“Verdamnt” - zaklął Sepp pod nosem wchodząc do góry. Rigor mortis nie występował, więc trup miał mniej niż dwie godziny lub więcej niż trzy dni… Obie opcje były nieciekawe…
- Dziwne. - powiedział na schodach bardziej do siebie niż do towarzysza; kiedy dowiedział się, że żadne mieszkanie nie było otwarte.

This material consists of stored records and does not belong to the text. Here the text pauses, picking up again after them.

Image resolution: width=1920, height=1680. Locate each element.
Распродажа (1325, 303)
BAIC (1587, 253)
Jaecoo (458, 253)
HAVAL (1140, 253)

- Może wyżej lub na dole. Raczej tu żył, inaczej skąd lina? - pytanie zawisło na chwilę w powietrzu jednak nie doczekało się odpowiedzi.
* * * * *
Klatka schodowa ogólnie robiła złe wrażenie, wąska, obskurna, upstrzona gryzmołami. W zasadzie jednak to wszystko było nieważne, a przynajmniej teraz - nie ważne.
Przez powybijane okna było widać sąsiednie bloki - na pierwszy rzut oka nawet nie wyglądające na “postapokaliptyczne”. Dopiero po chwili zauważało się kompletną pustkę.
Sprawa pozamykanych drzwi zupełnie mu nie pasowała. Kiedy skończył zostawił chłopaka sam na sam z włazem na dach i rozejrzał się po piętrze; może któreś drzwi były otwarte, albo słabsze? Nadawałyby się do otwarcia metodą siła x gwałt...
- Nice - skwitował otwarty właz lekko wbrew sobie, ale cóż - budowanie więzi było chwilowo ważniejsze niż moralność... Sepp rozejrzał się dokładnie po okolicy zapamiętując ułożenie wszystkiego wokół budynku.
Zajebisty był widok z dachu. Północno-zachodnia część miasta ziała czarną pustką. Dodatkowo widać było kilka zawalonych mostów; północny - Jadwigi, który wyglądał na wysadzony bombą atomową, oraz Rocha, prawdopodobnie zmieciony falą uderzeniową. Z zupełnie drugiej strony Seppa zaciekawił bardzo duży obiekt (przy rondzie Starołęka), wygladający na jakiś... Magazyn? Hurtownię? Z tej odległości trudno było określić:
- Wiesz co to - wskazał ręką na południe w kierunku budynku. Nie mogło być daleko, a jeżeli byłaby to jakaś hala magazynowa czy supermarket byłyby szanse na jakieś większe zapasy żywności, bo koce i pościele mogli poznosić z innych mieszkań.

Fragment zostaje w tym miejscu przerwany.